Kent Coast Sea Fishing Compendium
Casus ubique valet; semper tibi pendeat hamus:
Quo minime credas gurgite, piscis erit.
Chance everywhere; always dangle your bait.
The least likely pool, the fish will be.
Ovid, Artis Amatoriae iii, 425
Publius Ovidius Naso, The Art of Love, Book 3 (2AD)
William Shakespeare (1564 - 1616)
Pericles, Prince of Tyre: Act 2, Scene 1
3rd Fisherman: Master, I marvel how the fishes live in the sea.
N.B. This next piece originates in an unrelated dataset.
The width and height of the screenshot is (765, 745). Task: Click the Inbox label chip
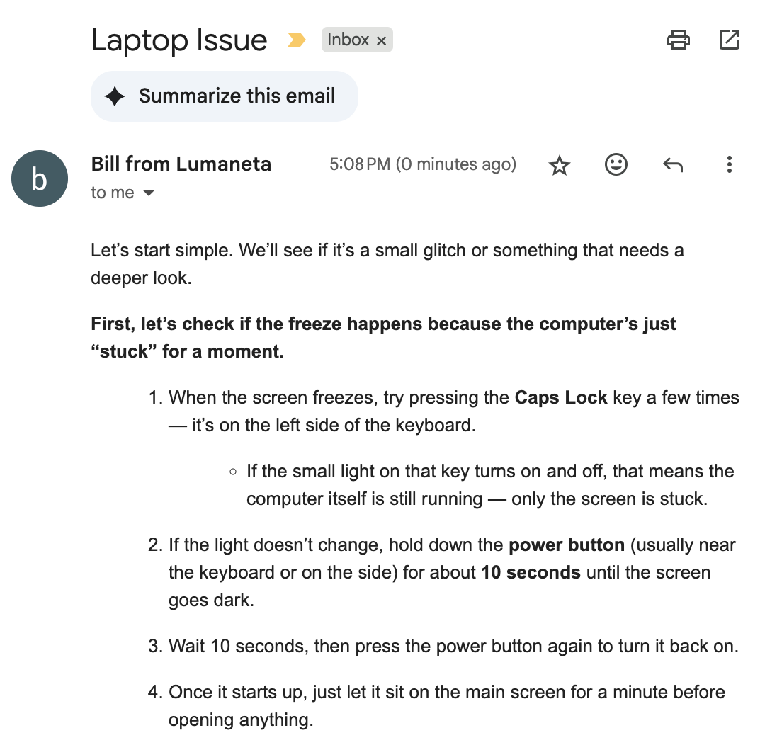tap(348, 40)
1st Fisherman: Why, as men do a-land; the great ones eat up the little ones.
John Milton (1608 - 1674)
Sonnet 12: "On the Same" (1645 - 6)
I did but prompt the age to quit their clogs
By the known rules of ancient liberty,
When straight a barbarous noise environs me
Of owls and cuckoos, asses, apes, and dogs;
As when those hinds that were transformed to frogs
Railed at Latona's twin-born progeny,
Which after held the Sun and Moon in fee.
But this is got by casting pearl to hogs,
That bawl for freedom in their senseless mood,
And still revolt when Truth would set them free.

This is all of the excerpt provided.